Balanced Learned Sort: a new learned model for fast and balanced item bucketing

Abstract: This paper aims to better understand the strengths and limitations of adopting learned-based approaches in sequential sorting numerical data, via two main research steps. First, we study different learned models for distribution-based sorting, starting from some known ones (i.e., two-layer RMI or simple linear models) and then introducing some novel models that either improve the two-layer RMI or are fully new in their algorithmic structure thus resulting space efficient, monotonic, and very fast in building balanced buckets. We test those models over 11 synthetic datasets drawn from different distributions of 200M 64-bit floating-point items, so deriving hints about their ultimate performance and usefulness in designing a sorting algorithm. Based on these findings, we select and plug the best models from above in a new learned-based algorithmic scheme and devise three new sorters that we will test against other 6 sequential sorters (5 classic and 1 learned, known and new ones) over 33 datasets (11 synthetic and 22 real), whose size will be up to 800M items. Our experimental figures will show that our learned sorters achieve superior performance on 31 out of all 33 datasets (synthetic and real).
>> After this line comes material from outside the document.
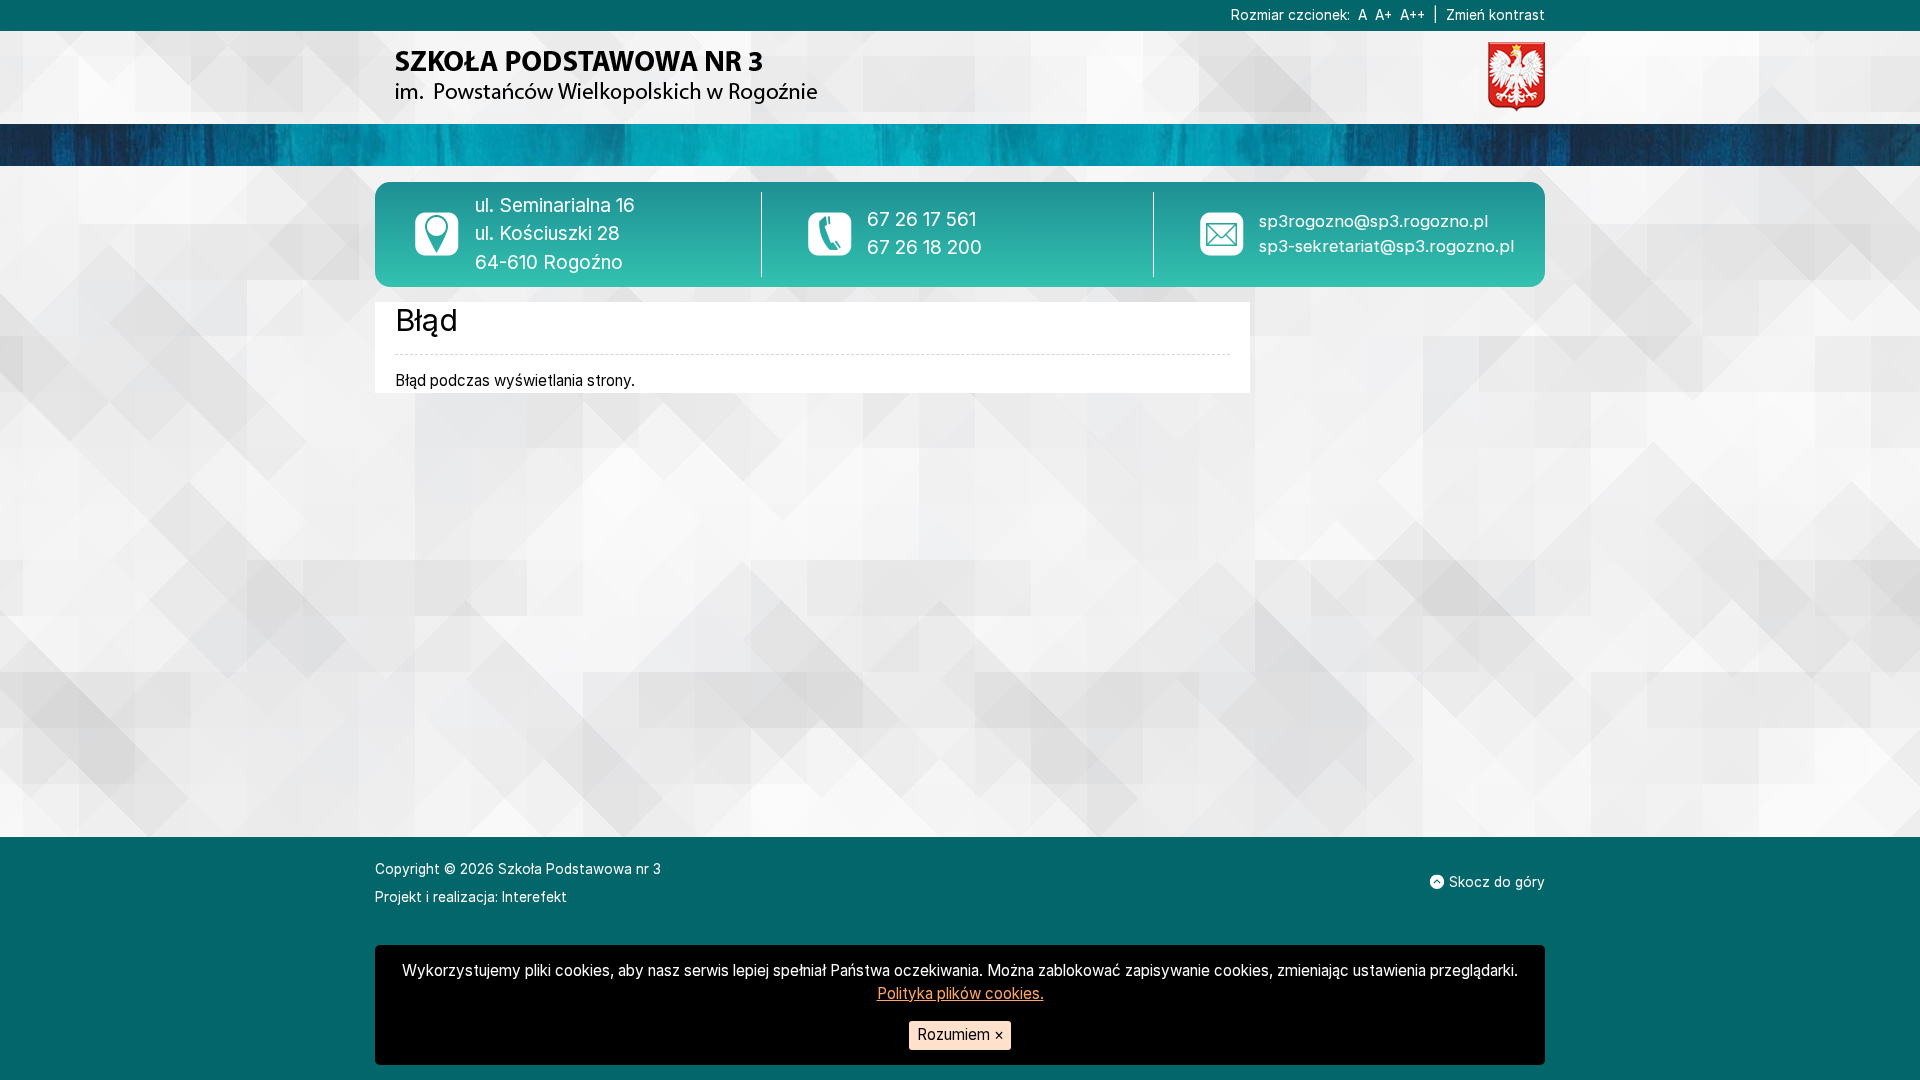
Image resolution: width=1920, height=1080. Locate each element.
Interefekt (534, 897)
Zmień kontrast (1495, 15)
In conclusion, these experimental results provide, on the one hand, a comprehensive answer to the main question: Which algorithmic structure for distribution-based sorting is suited to leverage a learned model in order to achieve efficient performance? and, on the other hand, they leave open several other research and engineering questions about the design of a highly performing sequential sorter that is robust over different input distributions.